Second, the sample was composed of live births in the city of Pelotas in Brazil in 2004. This sample is, therefore, not nationally representative. Pelotas has a human development index greater than that of the country. However, our database contains relevant information with longitudinal data, and this advantage, compared to the use of a representative cross-section sample, off-sets the lack of representativeness.

Third, problems of endogeneity may arise due to reverse causality and/or omitted variables. We hope that the case of reverse causality between health care and income will not be strong for children, as this relationship is expected to be important in adulthood. Omitted variables may exist, but our database is relatively rich in socioeconomic information, maternal health, child health among other variables, which is a fact that minimizes this problem for the present article. However, we must indicate that due to possible problems of endogeneity, the effects found were not necessarily causal effects.

Fourth, there are some variables that were unavailable for the total period. For example, we observed an increase in the inequality of medicine expenditures between the 12 M and 48 M waves; however, the unavailability of data precluded us from concluding that, similar to medicine use, there was a reduction in the inequalities of these expenditures. Furthermore, doctor visit variables that were unavailable as longitudinal data could provide important information for our conclusions. However, we analysed medical consultations with cross-sectional data, and our results pointed to the same conclusions. Finally, the analysis was limited to children aged up to 6 and 7 years old (wave 72 months).

Conclusion

We found that despite the existence of a public health service, the inequalities and inequities in health care have their beginnings even in early childhood in Brazil. As children from low SE backgrounds have less access to health care, we can expect severe consequences on their present and future health. Even though the poorest children have worse health statuses, they have less health care than the richest children. Ownership of children's private health insurance is associated with greater pro-rich inequity in health care (use of medication and medical appointments). Therefore, richer children can have greater access, which can be obtained mainly through PHI and/or out-of-pocket, generating inequities. However, there was a reduction in the inequality/inequity with mobility in the sense that initially poorer children had greater gains in health care (a higher increase in PHI ownership and a lower reduction in medicine use). There was evidence that the poorest individuals had strong improvements in their socioeconomic conditions, such as income growth. These improvements in socioeconomic conditions may have implied greater access to health care.

Therefore, the SUS public policies that primarily benefit the poorest individual, such as the Health Family Strategy, are of fundamental importance.

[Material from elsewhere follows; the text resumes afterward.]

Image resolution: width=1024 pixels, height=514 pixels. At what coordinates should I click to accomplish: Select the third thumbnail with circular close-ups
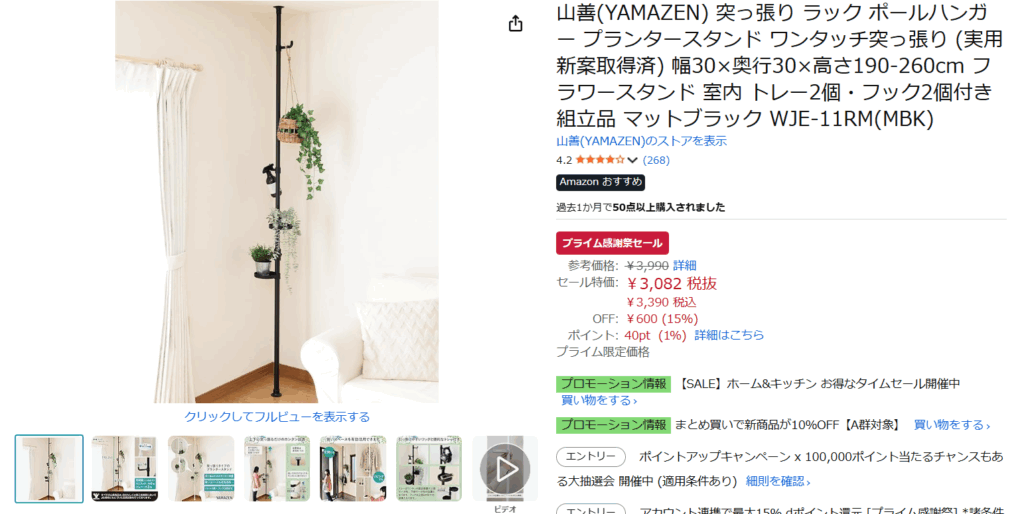pos(201,468)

Public policies primarily focused on increasing children's access to health care can have a positive impact on children's health and therefore can bring benefits to these children in their adult lives. In this case, the public system should still seek equity that could be achieved with a stronger, more efficient and effective SUS.

In this case, inequalities/iniquities, for example, in the case of medicine use, have shown to be stronger before children turn 6 years old. Public policies that take this information into account may have better efficiency. Regarding the relevant socioeconomic factors that explain these inequities, in addition to income, the variable of the mother's education was shown to be of fundamental importance; this implies that reducing the gap between the mother's education among richer and poorer children can be an important measure in reducing these inequalities.

Given the limitations of this paper, future work may explore new data when children are older to yield results that can bring new information. Furthermore, important future research may seek to understand the factors associated with mobility by measuring the decomposition of income-related health care mobility into socioeconomic variables.